However, as the sheet conveying apparatus 100 is miniaturized and the distance between the exterior 211 and the circuit board 700 is reduced, for example, when the user of the sheet conveying apparatus 100 puts the hand 720 on the exterior 211, the hand 720 and the circuit A capacitance 710 is generated with the substrate 700 . Since this electrostatic capacitance 710 is considerably larger than the parasitic capacitances 711 and 712 between the circuit board 700 and the wirings 701 and 702, it passes high frequency noise. As a result, electric charges accumulated in the parasitic capacitances 711 and 712 are allowed to move, and high-frequency noise propagates to the wirings 701 and 702 as well.

For example, an image forming apparatus mounted on a ship or the like may be supplied with AC power using an automatic voltage regulator (AVR). Since the voltage regulator generates an arbitrary AC voltage waveform by switching operation, switching noise originating from the AC automatic voltage regulator may be superimposed on the substrate GND and propagate to the wirings 701 and 702 .
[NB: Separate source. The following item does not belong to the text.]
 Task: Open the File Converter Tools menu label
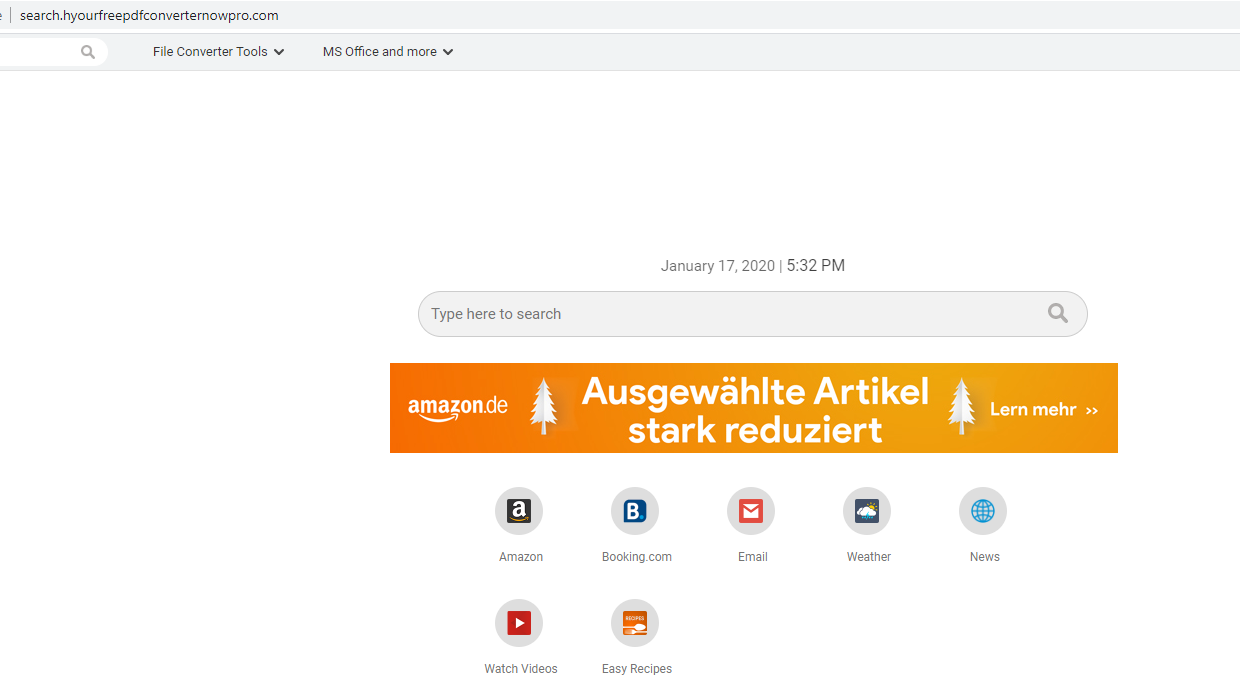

Since the amplitude of the received signal 431 and the frequency signal 432 on the wirings 701 and 702 from the receiving element 421 to the amplifier circuit 423 is small, the S/N ratio is low and the signal is easily affected by noise. The rectified signal 434, which is shown in FIG. As described above, when the distance between the outer casing 211 of the sheet conveying apparatus 100 and the circuit board 700 is reduced due to the miniaturization, the influence of noise increases, leading to erroneous determination of double feeding.

In addition, since the capacitance changes greatly depending on whether or not the user's hand is present, the effect of noise also changes greatly.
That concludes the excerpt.